• _The task_: Each line of the entries that mentions the string "agent" needs to be reported.

•••

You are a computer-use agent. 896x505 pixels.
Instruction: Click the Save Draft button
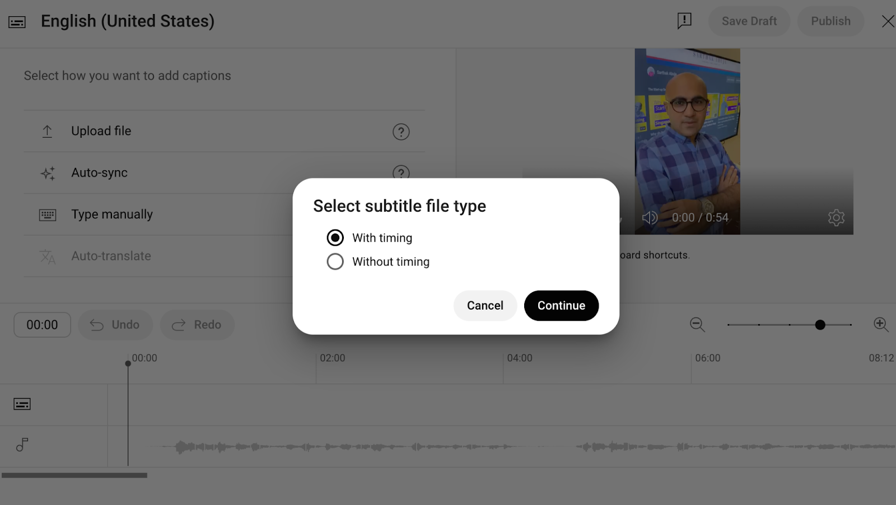tap(749, 21)
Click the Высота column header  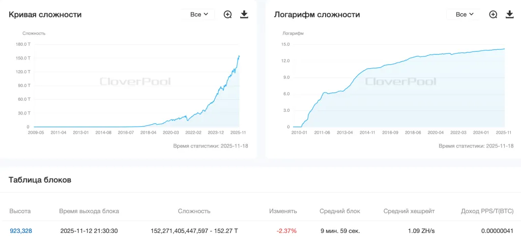[x=20, y=211]
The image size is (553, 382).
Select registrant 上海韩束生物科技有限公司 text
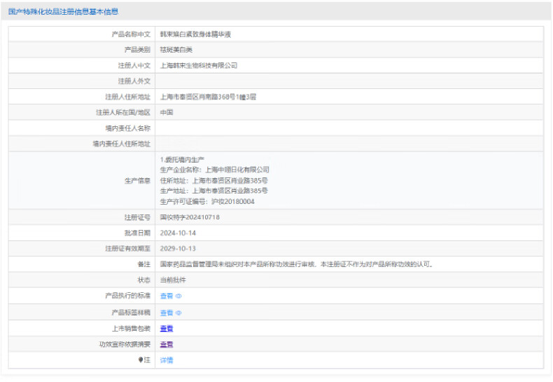(x=199, y=65)
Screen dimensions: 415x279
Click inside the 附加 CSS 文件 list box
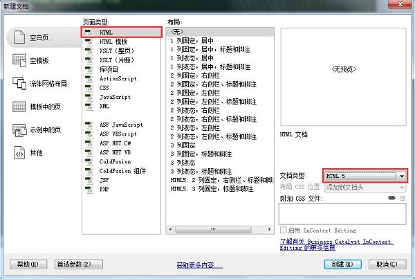342,214
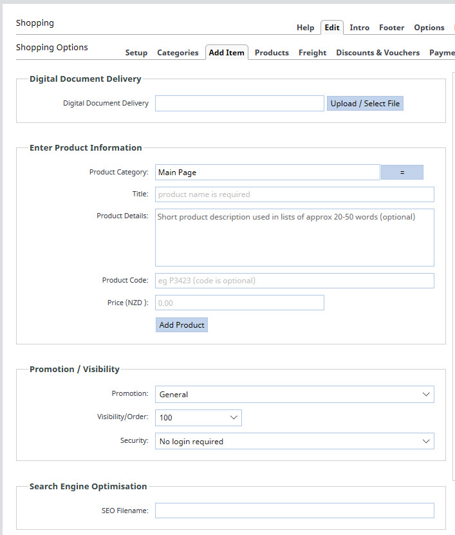Go to the Footer tab
455x535 pixels.
pos(391,28)

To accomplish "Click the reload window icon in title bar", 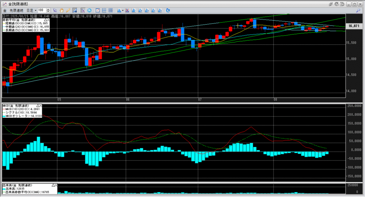I will (336, 4).
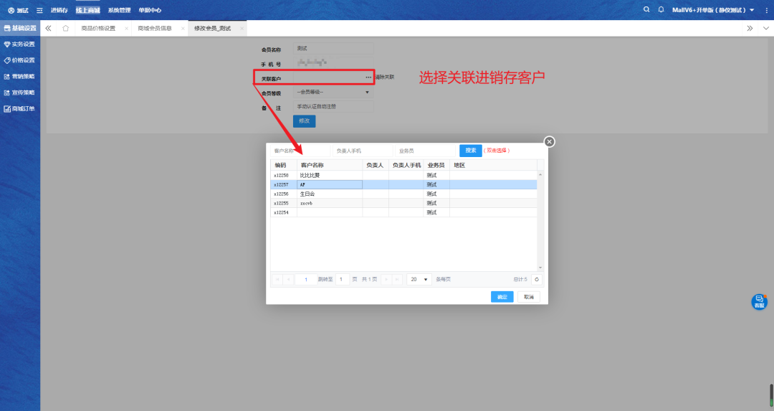Confirm selection with 确定 button

502,297
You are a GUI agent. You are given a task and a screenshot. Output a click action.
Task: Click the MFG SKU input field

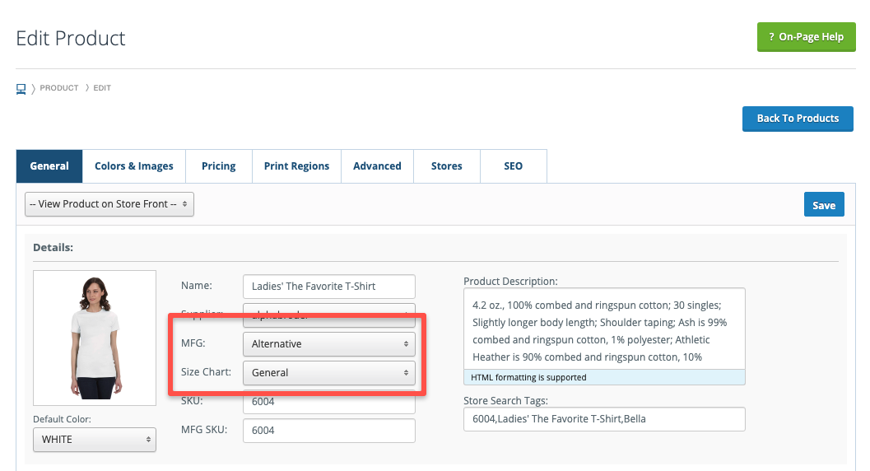pos(329,430)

•••

• _Output of the task_:
You are a computer-use agent. 896x505 pixels.
You are a GUI agent. You are given a task and a screenshot. Output a click action.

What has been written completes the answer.